__What is being asked__:
Look through the listing underneath for "menu", and copy every line that has it.

__Study material__:
*** Begin section ***
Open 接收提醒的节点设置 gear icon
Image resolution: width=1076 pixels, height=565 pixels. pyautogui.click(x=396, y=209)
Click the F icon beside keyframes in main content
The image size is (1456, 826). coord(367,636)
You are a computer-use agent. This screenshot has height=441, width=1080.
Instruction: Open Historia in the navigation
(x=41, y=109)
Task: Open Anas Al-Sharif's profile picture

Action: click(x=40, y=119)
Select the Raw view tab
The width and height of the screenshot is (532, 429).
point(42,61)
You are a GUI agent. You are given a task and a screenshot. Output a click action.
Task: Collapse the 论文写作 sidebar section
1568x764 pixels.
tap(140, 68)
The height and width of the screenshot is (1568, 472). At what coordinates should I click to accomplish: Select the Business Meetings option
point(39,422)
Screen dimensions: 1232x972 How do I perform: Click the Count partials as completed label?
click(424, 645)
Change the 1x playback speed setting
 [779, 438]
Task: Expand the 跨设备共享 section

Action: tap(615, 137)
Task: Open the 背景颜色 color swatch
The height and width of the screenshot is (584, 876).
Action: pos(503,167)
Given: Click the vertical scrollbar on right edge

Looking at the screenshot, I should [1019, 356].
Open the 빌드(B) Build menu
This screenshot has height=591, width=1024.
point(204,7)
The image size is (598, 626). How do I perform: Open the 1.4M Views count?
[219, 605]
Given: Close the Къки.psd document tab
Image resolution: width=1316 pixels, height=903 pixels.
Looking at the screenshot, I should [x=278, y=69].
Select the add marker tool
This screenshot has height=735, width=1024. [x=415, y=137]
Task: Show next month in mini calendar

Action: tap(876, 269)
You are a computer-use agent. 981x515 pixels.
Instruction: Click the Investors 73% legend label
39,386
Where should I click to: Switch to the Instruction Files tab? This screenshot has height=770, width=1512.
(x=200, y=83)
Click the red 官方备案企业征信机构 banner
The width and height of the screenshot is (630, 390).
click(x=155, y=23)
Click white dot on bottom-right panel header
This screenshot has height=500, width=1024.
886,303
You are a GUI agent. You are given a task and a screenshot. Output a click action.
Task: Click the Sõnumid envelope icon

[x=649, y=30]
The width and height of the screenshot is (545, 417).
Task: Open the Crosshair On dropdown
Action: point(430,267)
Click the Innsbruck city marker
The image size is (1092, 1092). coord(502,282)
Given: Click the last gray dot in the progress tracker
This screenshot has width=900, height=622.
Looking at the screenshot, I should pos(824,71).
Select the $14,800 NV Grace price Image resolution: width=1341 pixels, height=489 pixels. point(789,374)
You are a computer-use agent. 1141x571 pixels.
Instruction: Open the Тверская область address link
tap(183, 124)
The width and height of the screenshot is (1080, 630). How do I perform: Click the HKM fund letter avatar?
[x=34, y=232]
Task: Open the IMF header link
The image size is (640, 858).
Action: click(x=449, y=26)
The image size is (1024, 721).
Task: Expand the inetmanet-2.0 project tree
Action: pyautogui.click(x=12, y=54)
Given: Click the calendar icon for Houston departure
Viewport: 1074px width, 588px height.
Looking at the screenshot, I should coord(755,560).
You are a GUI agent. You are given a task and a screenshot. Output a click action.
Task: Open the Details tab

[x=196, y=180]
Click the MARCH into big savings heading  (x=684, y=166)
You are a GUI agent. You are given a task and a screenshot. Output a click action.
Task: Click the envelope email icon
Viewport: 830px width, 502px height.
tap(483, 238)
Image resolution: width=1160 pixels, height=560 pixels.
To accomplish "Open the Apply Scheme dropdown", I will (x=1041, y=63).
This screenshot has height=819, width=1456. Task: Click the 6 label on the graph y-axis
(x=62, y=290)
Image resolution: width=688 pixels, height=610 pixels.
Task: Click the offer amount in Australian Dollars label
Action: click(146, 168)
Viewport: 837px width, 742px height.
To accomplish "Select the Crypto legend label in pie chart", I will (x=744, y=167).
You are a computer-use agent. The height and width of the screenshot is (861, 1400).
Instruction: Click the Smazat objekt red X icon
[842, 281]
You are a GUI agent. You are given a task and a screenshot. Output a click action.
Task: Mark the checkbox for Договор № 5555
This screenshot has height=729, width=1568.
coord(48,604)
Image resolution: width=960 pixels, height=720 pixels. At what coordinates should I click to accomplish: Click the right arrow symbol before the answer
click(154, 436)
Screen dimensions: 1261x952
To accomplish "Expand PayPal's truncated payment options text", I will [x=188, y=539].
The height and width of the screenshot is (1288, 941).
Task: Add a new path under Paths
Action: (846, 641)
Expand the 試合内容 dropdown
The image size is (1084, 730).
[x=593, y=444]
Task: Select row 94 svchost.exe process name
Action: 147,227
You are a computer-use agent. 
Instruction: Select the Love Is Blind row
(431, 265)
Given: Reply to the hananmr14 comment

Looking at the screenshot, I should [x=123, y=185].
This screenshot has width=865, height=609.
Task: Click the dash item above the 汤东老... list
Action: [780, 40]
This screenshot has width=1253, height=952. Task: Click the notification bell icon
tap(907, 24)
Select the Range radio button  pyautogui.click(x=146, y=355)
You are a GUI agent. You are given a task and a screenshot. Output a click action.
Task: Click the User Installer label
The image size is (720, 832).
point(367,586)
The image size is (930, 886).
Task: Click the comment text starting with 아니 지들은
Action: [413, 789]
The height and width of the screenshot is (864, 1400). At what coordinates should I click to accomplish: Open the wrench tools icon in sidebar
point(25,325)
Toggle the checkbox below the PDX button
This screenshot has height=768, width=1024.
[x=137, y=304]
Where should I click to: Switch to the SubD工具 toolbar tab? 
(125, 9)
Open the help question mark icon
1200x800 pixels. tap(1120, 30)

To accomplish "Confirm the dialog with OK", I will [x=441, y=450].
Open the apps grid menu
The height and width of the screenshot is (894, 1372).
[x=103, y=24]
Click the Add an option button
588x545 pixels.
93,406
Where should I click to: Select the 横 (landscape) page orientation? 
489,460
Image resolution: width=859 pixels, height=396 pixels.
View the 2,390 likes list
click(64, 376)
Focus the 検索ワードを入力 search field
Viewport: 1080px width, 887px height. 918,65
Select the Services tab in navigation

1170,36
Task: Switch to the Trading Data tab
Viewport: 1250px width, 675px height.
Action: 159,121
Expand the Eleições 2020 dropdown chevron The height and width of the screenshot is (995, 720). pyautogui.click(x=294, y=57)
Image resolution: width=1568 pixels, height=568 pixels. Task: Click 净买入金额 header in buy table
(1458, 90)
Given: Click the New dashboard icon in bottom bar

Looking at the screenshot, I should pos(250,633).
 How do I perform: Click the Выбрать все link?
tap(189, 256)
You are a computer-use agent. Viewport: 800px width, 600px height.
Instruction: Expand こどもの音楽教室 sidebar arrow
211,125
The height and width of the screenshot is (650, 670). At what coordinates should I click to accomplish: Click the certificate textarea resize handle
*** End section ***
__Completed task__:
Open the 빌드(B) Build menu
Open the apps grid menu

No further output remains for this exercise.